The officer described in the governor’s commission is “ commissioner of deeds for the State of Alabama, to reside at the city of Cincinnati.” This is not the officer who certifies that the acknowledgment was taken before him. The certificate otherwise widely departs from the form demanded by the law of the Code. It was, therefore, for this reason also, insufficient to dispense with other proof of the execution of the deed, beside that of the mere record under the acknowledgment made in Ohio. The deed, then, was insufficiently proven, and it was properly rejected by the court .below, as shown in the bill of exceptions.

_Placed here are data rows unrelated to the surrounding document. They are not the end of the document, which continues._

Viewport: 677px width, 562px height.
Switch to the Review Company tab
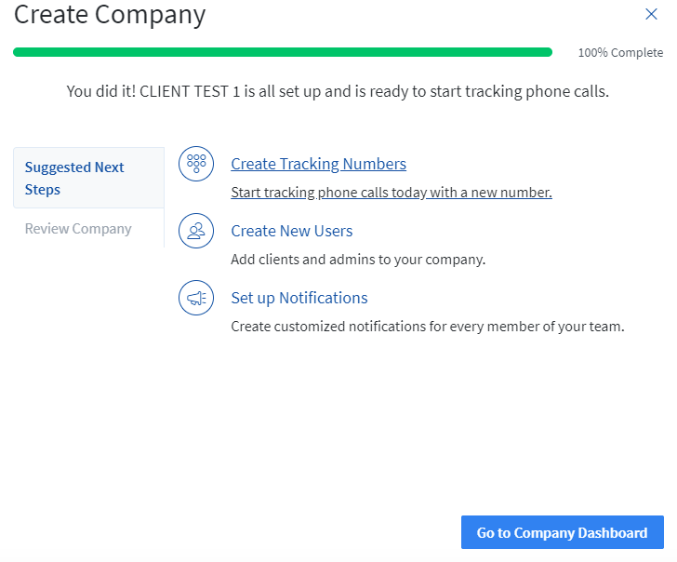78,229
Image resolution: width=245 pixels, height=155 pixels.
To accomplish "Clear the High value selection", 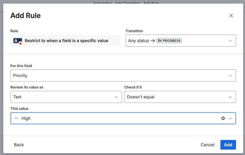I will pyautogui.click(x=223, y=118).
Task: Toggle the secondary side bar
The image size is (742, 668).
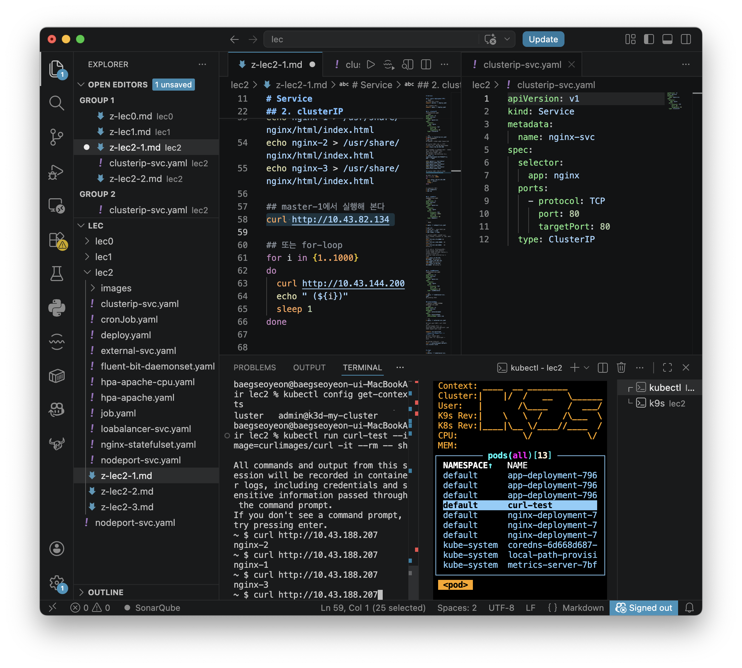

It is unnecessary, and perhaps improper at this time, to discuss the other important and intricate questions growing out of the different views taken of the testimony offered on the trial below, and ably and thoroughly discussed at the bar and in the briefs of learned counsel on both sides. These questions can only arise on a charge to the jury. They cannot be considered on the present record. If the deed had been properly proven, it should not have been rejected. But, if the defendant’s interpretation of the evidence is correct, it did not conclude him. But a jury alone can agree upon the true force of the evidence. They settle the facts. When these are settled, the court will settle the law, and the rights of the parties, which grow out of the facts, and are to be enforced by the law. It may, however, be said that, upon the bankruptcy of a debtor, his assignee succeeds to all the rights of property, real and personal, which belonged to him, just as the bankrupt held it, with the same powers and the same limitations. But this question does not arise in this case.

The judgment of the court below is affirmed.

Brickell, J., not sitting, having been of counsel.